_Exercise aim:_ Beneath this task are records; tally the lines in them that contain "text" and report only the number.

_Data excerpts:_
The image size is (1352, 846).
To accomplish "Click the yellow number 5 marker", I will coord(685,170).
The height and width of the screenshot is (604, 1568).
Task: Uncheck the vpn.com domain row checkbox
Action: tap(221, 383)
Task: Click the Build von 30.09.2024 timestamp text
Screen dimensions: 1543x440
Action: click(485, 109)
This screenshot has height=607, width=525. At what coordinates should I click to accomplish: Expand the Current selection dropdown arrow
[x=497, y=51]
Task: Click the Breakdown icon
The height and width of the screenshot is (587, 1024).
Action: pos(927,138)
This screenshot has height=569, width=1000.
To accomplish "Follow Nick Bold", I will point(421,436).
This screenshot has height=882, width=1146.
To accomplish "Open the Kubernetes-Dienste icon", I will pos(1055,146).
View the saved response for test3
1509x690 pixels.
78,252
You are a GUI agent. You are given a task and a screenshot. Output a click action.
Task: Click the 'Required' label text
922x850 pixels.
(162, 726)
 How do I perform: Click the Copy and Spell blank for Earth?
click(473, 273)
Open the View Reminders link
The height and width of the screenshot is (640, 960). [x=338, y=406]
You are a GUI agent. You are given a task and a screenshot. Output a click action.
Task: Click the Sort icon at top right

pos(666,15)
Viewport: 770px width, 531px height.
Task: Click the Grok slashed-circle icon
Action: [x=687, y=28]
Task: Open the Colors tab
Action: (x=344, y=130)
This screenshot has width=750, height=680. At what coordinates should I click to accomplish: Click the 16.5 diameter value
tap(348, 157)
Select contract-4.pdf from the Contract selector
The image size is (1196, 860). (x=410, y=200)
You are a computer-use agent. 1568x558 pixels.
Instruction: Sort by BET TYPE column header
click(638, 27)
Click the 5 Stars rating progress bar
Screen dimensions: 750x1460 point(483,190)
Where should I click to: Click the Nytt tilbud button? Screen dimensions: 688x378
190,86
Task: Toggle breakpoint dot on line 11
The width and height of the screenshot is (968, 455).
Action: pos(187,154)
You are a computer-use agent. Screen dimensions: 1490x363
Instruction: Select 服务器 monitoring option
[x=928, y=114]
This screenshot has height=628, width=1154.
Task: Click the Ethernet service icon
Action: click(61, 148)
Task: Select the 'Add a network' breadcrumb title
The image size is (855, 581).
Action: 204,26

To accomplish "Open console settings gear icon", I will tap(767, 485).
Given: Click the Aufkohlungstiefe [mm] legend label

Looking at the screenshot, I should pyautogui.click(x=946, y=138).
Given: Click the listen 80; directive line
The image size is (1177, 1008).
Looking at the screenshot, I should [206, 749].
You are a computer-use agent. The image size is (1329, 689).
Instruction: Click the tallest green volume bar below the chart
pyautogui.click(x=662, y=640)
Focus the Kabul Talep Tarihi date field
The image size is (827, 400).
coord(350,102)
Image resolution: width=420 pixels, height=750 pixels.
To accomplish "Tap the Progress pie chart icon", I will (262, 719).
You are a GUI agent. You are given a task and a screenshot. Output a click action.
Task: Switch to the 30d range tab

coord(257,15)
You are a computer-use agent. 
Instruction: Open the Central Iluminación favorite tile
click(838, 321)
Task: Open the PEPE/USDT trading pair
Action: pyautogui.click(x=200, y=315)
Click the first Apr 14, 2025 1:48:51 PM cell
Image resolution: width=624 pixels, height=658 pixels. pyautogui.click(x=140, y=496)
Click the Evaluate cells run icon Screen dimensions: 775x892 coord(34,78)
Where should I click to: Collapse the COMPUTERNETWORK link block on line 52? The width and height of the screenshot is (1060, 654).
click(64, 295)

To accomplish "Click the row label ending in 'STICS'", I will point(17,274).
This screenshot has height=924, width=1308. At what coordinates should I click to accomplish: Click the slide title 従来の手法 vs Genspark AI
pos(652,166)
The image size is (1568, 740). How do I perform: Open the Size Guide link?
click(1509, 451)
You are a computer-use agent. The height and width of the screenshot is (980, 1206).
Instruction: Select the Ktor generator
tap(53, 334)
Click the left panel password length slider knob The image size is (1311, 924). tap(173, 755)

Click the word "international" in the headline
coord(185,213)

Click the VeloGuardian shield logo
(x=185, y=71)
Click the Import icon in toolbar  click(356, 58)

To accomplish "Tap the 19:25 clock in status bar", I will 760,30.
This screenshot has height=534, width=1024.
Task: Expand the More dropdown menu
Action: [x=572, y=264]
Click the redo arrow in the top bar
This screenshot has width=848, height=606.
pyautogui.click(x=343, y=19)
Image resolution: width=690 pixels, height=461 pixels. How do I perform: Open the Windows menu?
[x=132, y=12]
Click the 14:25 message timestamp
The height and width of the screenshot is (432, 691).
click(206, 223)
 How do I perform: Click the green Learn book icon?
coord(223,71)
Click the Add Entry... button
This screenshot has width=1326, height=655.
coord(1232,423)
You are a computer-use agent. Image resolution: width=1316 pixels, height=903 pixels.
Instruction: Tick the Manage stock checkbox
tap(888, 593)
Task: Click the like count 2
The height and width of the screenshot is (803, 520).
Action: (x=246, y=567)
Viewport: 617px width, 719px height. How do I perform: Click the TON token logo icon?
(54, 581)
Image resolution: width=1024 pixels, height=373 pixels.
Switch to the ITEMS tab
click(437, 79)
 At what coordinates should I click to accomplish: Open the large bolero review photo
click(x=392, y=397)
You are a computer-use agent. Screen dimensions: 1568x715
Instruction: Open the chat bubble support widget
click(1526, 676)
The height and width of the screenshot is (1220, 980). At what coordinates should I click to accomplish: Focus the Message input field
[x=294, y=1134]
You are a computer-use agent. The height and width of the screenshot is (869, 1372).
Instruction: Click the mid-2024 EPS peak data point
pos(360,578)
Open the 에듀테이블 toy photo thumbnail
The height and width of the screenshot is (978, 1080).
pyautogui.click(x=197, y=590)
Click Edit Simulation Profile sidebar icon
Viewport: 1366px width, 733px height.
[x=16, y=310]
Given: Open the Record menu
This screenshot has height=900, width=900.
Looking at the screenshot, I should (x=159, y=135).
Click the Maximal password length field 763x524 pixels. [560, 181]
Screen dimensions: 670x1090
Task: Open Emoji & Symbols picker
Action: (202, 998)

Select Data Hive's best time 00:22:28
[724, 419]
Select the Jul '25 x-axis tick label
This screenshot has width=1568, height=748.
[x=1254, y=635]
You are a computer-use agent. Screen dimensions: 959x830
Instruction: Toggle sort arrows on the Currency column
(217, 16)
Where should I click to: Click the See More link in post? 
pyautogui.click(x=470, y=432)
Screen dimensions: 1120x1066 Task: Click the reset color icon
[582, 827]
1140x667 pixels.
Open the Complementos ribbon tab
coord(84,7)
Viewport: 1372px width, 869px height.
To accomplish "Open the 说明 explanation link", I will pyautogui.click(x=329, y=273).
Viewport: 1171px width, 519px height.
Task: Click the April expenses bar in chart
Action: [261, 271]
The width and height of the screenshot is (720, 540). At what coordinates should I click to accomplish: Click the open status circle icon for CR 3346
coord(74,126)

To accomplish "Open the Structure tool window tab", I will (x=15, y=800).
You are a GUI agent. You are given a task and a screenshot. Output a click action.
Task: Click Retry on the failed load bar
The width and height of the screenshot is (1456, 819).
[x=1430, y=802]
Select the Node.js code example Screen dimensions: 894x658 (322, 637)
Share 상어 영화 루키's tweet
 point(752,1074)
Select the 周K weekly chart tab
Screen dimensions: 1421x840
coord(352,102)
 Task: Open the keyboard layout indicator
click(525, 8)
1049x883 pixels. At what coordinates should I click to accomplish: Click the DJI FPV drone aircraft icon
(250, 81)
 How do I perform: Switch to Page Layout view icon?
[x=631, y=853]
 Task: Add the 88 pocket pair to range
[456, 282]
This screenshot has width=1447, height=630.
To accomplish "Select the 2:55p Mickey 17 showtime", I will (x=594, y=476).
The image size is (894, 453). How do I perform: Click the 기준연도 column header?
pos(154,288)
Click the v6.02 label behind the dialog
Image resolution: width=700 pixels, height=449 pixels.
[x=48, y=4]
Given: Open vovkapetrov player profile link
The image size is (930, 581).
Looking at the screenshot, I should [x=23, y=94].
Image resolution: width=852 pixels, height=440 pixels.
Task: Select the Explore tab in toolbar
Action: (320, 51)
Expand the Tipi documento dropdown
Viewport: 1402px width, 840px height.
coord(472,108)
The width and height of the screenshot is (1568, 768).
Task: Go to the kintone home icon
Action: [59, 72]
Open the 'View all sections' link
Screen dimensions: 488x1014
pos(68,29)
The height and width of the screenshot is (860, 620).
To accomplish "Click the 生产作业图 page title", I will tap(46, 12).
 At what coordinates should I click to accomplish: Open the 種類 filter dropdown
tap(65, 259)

_Result of this exercise:_ 2